- [TASK PROMPT] Copy out the data line by line exactly, from its start to the line bearing "Task: Open the dropdown", inclusive.

- [Dataset entries]

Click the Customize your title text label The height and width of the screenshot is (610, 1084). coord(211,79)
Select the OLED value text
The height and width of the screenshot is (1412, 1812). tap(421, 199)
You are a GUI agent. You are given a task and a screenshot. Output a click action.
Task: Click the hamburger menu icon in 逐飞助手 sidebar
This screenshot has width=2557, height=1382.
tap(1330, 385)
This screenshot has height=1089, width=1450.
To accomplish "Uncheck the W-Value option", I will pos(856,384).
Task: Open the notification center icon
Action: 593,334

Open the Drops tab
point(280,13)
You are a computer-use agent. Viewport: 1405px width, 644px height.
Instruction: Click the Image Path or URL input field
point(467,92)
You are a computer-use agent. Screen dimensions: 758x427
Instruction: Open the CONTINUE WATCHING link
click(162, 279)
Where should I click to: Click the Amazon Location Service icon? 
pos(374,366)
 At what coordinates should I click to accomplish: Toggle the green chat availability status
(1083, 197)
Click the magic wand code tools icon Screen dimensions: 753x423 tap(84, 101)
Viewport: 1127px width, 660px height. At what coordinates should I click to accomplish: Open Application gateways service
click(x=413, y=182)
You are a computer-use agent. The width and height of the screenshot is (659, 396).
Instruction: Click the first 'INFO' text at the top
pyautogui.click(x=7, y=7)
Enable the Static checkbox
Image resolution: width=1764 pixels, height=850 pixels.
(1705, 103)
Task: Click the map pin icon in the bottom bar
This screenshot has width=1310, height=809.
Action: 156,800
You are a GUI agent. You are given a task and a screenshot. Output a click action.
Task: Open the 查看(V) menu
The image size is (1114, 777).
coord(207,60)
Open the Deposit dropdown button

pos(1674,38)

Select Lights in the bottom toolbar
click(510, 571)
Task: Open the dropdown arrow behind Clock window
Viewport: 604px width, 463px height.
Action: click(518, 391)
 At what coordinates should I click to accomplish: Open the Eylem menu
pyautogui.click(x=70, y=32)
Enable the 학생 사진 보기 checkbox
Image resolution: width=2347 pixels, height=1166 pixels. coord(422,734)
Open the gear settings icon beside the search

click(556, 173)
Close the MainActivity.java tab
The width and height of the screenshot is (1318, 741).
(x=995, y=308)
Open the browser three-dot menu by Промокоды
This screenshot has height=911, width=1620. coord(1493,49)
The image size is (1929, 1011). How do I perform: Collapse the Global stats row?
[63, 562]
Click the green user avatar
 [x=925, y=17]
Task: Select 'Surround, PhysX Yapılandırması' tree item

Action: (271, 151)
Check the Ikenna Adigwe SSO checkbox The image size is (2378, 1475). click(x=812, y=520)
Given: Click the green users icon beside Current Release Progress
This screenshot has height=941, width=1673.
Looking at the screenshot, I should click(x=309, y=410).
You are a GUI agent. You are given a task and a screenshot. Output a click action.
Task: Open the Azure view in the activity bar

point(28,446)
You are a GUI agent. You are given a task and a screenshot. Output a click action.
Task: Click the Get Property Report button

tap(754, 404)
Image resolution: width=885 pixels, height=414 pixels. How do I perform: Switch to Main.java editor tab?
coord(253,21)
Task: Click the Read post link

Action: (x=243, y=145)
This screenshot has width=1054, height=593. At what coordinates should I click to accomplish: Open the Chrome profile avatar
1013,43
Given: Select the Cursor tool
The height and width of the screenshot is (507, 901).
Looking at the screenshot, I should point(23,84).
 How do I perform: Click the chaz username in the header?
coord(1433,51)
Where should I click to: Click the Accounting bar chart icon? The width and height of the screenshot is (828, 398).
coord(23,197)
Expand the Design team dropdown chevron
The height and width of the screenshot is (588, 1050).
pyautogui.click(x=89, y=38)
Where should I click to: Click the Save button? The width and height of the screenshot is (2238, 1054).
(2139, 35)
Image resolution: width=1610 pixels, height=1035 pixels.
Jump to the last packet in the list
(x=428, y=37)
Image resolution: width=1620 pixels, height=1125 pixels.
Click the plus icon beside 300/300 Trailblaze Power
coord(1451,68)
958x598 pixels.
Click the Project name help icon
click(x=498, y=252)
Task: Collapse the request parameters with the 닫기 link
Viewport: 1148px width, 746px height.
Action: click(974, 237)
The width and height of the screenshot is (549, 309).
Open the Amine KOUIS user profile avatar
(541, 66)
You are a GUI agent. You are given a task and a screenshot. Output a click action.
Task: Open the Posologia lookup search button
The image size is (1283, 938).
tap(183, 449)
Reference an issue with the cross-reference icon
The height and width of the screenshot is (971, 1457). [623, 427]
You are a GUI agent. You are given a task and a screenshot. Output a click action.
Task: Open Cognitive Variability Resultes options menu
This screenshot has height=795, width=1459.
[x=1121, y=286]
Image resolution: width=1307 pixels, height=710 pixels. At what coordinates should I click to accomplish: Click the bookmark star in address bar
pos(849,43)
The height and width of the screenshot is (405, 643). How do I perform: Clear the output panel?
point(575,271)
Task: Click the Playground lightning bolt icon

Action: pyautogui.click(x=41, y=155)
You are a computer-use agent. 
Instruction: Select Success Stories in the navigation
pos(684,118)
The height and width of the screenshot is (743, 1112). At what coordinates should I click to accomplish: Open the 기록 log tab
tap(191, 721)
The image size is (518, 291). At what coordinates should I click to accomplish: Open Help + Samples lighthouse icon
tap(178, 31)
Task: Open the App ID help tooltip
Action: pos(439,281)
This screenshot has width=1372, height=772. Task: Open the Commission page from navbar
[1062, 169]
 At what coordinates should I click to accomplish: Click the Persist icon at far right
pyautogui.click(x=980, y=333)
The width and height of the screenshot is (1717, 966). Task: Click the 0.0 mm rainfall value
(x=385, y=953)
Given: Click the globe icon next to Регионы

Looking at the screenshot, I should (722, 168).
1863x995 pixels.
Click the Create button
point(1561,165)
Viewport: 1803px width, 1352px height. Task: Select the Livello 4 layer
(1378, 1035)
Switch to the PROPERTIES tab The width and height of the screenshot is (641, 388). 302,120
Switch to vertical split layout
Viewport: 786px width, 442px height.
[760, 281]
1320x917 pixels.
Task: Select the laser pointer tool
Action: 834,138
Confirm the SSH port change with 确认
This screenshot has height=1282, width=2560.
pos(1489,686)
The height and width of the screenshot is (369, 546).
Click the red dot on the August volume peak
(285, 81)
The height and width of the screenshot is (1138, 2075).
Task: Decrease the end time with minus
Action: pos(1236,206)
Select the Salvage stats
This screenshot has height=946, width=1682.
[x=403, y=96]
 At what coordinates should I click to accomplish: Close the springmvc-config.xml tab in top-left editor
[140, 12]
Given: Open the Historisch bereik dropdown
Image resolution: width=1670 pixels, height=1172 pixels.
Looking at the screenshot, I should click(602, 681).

- [WRITTEN SOLUTION]
Click the Customize your title text label The height and width of the screenshot is (610, 1084). coord(211,79)
Select the OLED value text
The height and width of the screenshot is (1412, 1812). tap(421, 199)
You are a GUI agent. You are given a task and a screenshot. Output a click action.
Task: Click the hamburger menu icon in 逐飞助手 sidebar
This screenshot has width=2557, height=1382.
tap(1330, 385)
This screenshot has height=1089, width=1450.
To accomplish "Uncheck the W-Value option", I will pos(856,384).
Task: Open the notification center icon
Action: 593,334

Open the Drops tab
point(280,13)
You are a computer-use agent. Viewport: 1405px width, 644px height.
Instruction: Click the Image Path or URL input field
point(467,92)
You are a computer-use agent. Screen dimensions: 758x427
Instruction: Open the CONTINUE WATCHING link
click(162, 279)
Where should I click to: Click the Amazon Location Service icon? 
pos(374,366)
 At what coordinates should I click to accomplish: Toggle the green chat availability status
(1083, 197)
Click the magic wand code tools icon Screen dimensions: 753x423 tap(84, 101)
Viewport: 1127px width, 660px height. At what coordinates should I click to accomplish: Open Application gateways service
click(x=413, y=182)
You are a computer-use agent. The width and height of the screenshot is (659, 396).
Instruction: Click the first 'INFO' text at the top
pyautogui.click(x=7, y=7)
Enable the Static checkbox
Image resolution: width=1764 pixels, height=850 pixels.
(1705, 103)
Task: Click the map pin icon in the bottom bar
This screenshot has width=1310, height=809.
Action: 156,800
You are a GUI agent. You are given a task and a screenshot. Output a click action.
Task: Open the 查看(V) menu
The image size is (1114, 777).
coord(207,60)
Open the Deposit dropdown button

pos(1674,38)

Select Lights in the bottom toolbar
click(510, 571)
Task: Open the dropdown arrow behind Clock window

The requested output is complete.